Tareas del ejercicio
a. Extrae del texto sobre Claro azar el fragmento que va de "El nosotros dice" a "en mi lectura.", sin cambiar nada.
b. Según el texto sobre Claro azar, ¿en qué revista y en qué año se publicaron los aforismos metódicos de Carl Einstein?

Quizá por eso también a mí, a la hora de pensarlo, el libro me haya obligado a usar la palabra anacronismo, porque después de algunas lecturas, percibo este dialogo que sostiene el poema con esas otras épocas no como una falta de relación con la contingencia, sino una relación estética clara con esta: una estética de la resistencia. Dice Didi-Huberman que dice Carl Einstein para abrir sus aforismos metódicos publicados en el primer número de la revista Documents en 1922: “la historia del arte es la lucha de todas las experiencias ópticas, de los espacios inventados y de las figuraciones”. Didi-Huberman insiste en este punto resaltando que Einstein no dice que la historia del arte es la evolución de las experiencias ópticas, ni el desarrollo de su estilo, ni la gramática de su simbolismo. Einstein dice lucha. Es en ese sentido que entiendo el anacronismo en Claro azar, uno que lucha contra la banalidad de los tiempos de profesionalización del oficio, del tiempo de los creative writting, del lobby, de las obras completas de autores de 25 años, de los editores preocupados por las ventas siempre en detrimento del texto, de editores hiteros que tratan con el mismo ego que la música pop a sus autores, estén estos vivos o muertos. Es de esa marea que el poema arranca dejando de estar próximo. Empieza así, advirtiendo una distancia y un nosotros: “Habíamos dejado de estar próximos a la marea”

El nosotros dice pocos versos adelante que dejaron de ser fascinadas por los espejos que dan vueltas sobre sí mismos  (díganme si no es una buena definición de artistas-editores-escritores y nuestros respectivos egos). No dice ni va a decir por quién está compuesto ese nosotros, pero ya vamos a volver sobre eso, lo importante acá es el lugar, arranca estando lejos de la marea y la marea pensando en quien escribe, pueden ser esos actores del ambiente literario-artístico-académico que mencioné arriba, al menos lo son en mi lectura.

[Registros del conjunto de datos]
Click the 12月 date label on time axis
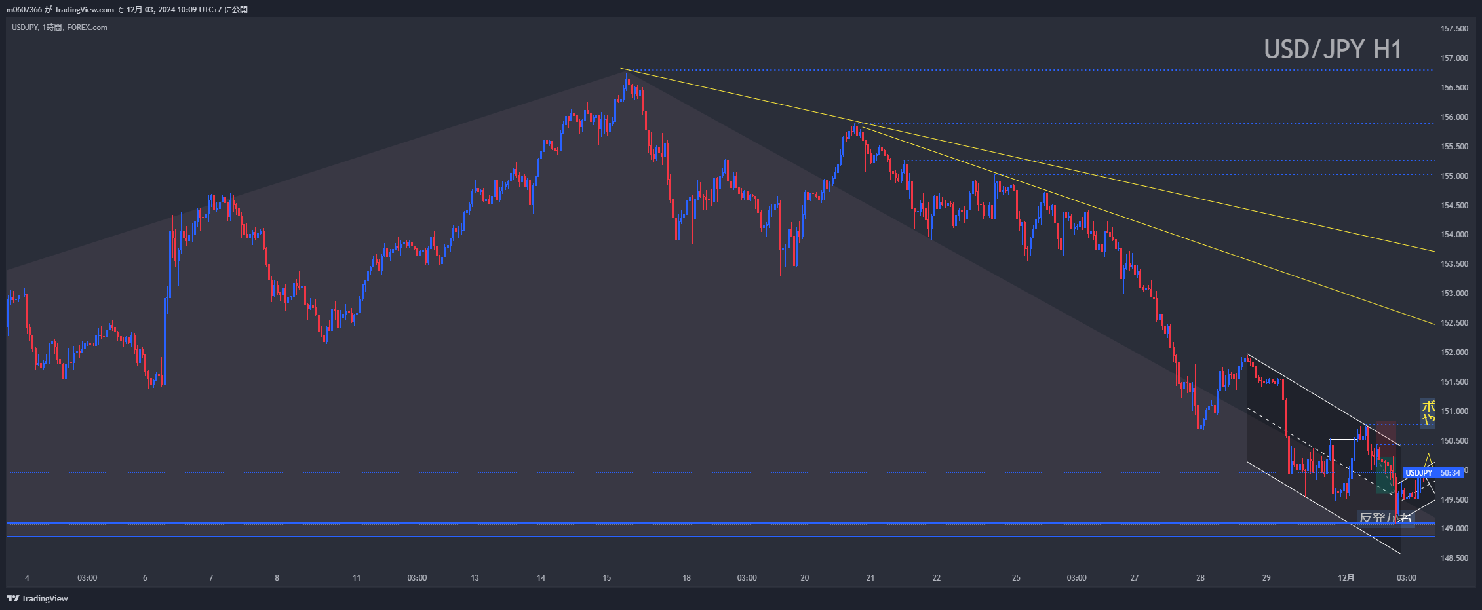Screen dimensions: 1482x610 [x=1346, y=578]
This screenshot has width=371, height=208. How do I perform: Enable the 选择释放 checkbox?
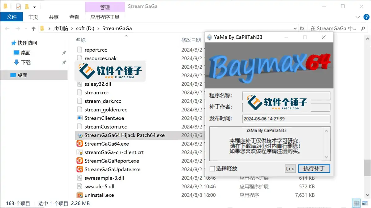click(212, 169)
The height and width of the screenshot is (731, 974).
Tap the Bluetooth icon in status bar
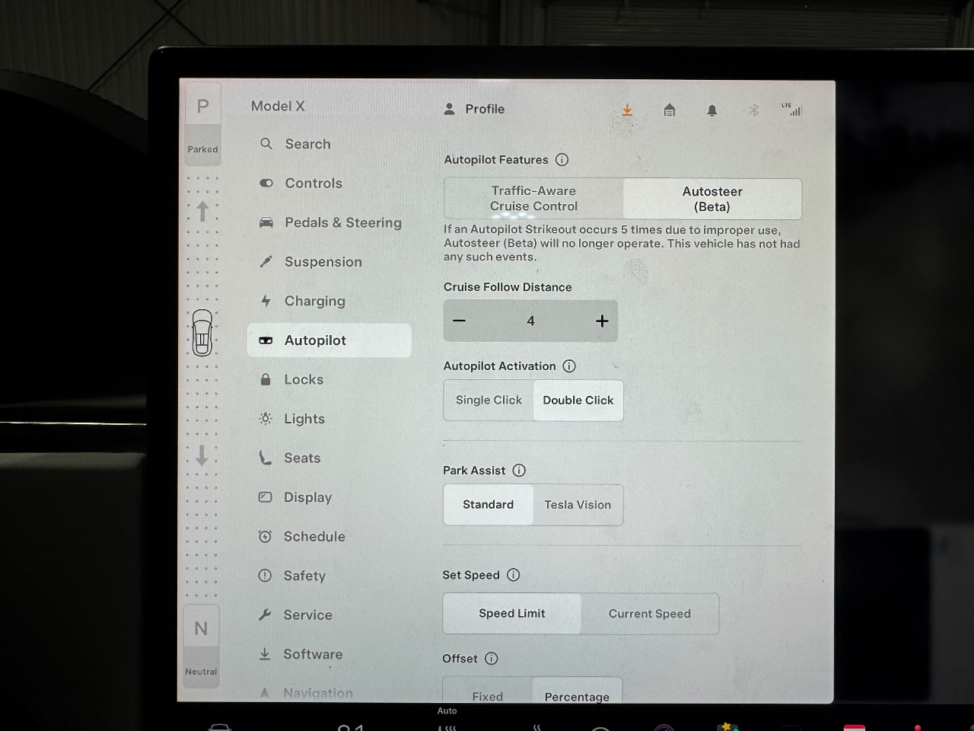click(x=754, y=110)
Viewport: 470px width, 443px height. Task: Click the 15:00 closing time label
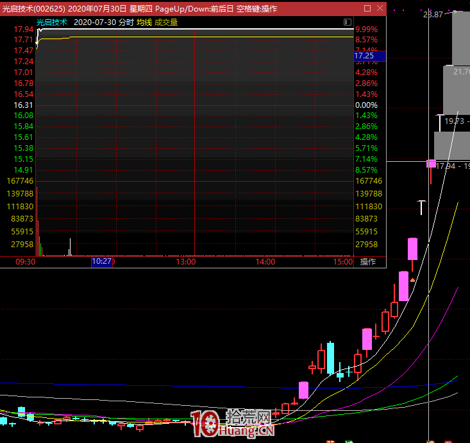tap(343, 262)
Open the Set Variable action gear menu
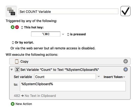Screen dimensions: 136x111 126,70
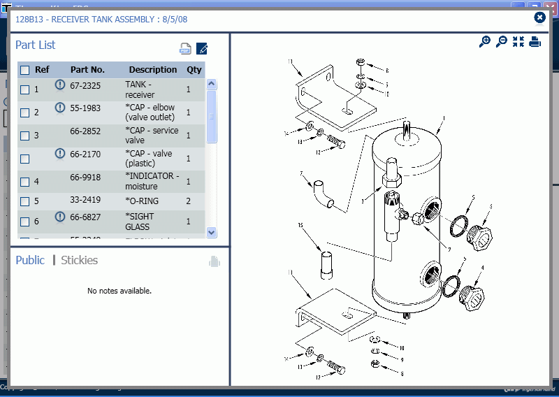Switch to the Stickies notes tab
The image size is (559, 397).
point(79,260)
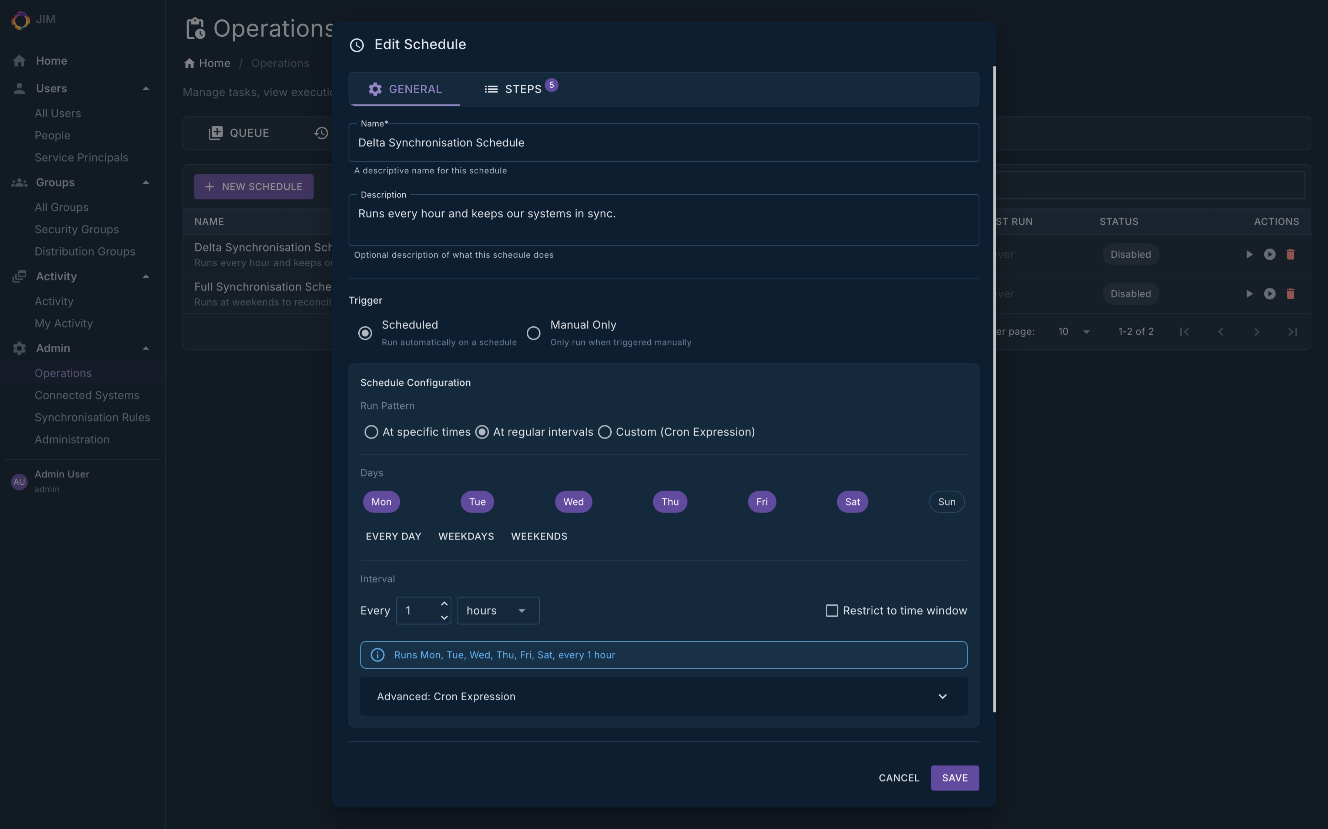Delete the Delta Synchronisation schedule via trash icon

[x=1290, y=254]
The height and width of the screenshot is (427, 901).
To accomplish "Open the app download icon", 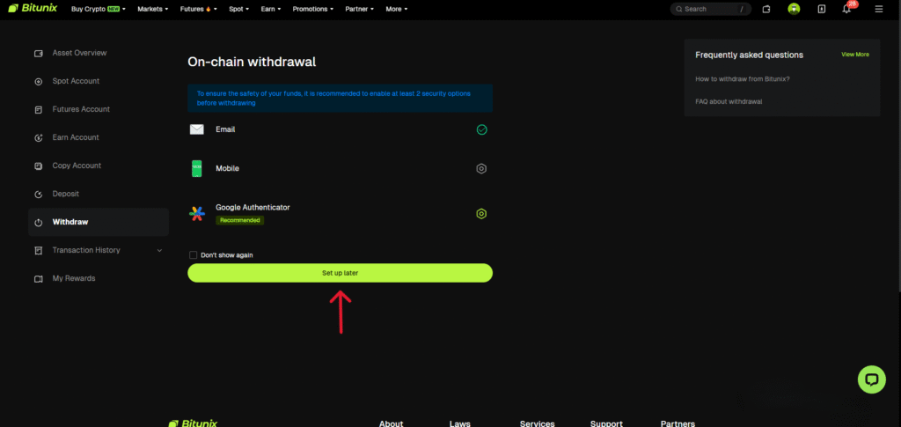I will point(821,9).
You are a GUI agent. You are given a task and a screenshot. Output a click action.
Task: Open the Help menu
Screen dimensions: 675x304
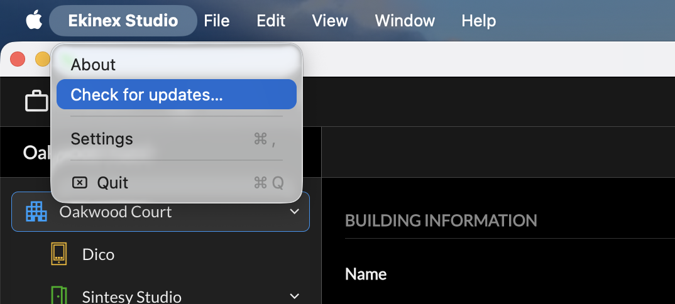click(x=479, y=21)
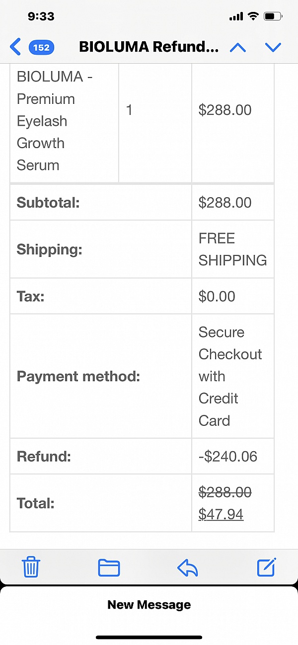Delete this email with the trash icon
298x645 pixels.
pos(31,567)
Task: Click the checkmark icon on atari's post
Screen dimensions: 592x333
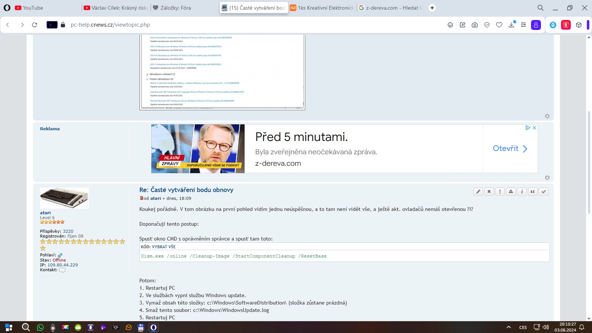Action: tap(544, 192)
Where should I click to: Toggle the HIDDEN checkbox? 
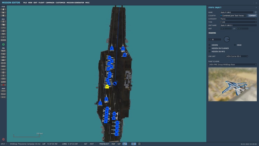210,45

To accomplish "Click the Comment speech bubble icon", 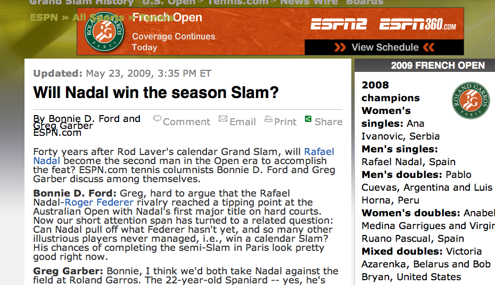I will point(157,119).
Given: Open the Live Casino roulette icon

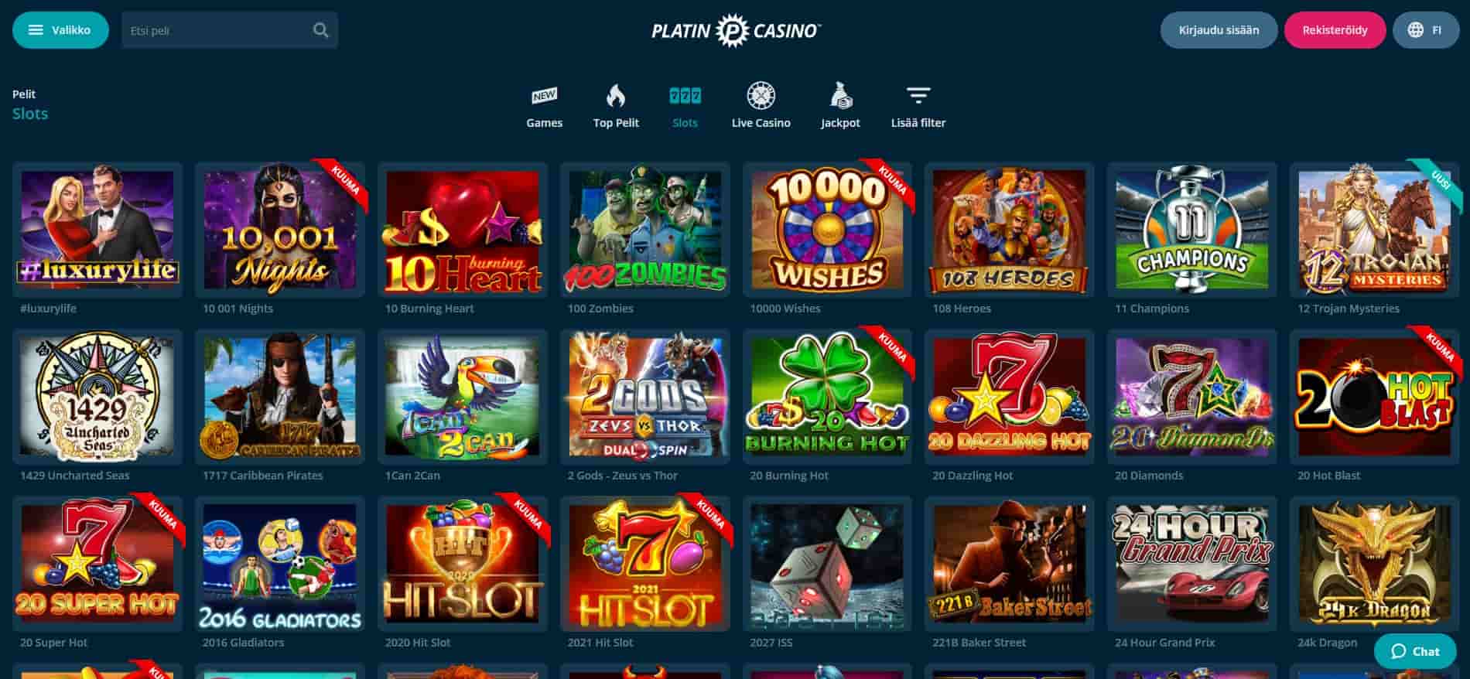Looking at the screenshot, I should (x=761, y=96).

Respuestas escritas
a.
El nosotros dice pocos versos adelante que dejaron de ser fascinadas por los espejos que dan vueltas sobre sí mismos  (díganme si no es una buena definición de artistas-editores-escritores y nuestros respectivos egos). No dice ni va a decir por quién está compuesto ese nosotros, pero ya vamos a volver sobre eso, lo importante acá es el lugar, arranca estando lejos de la marea y la marea pensando en quien escribe, pueden ser esos actores del ambiente literario-artístico-académico que mencioné arriba, al menos lo son en mi lectura.

b. En el primer número de la revista Documents, en 1922.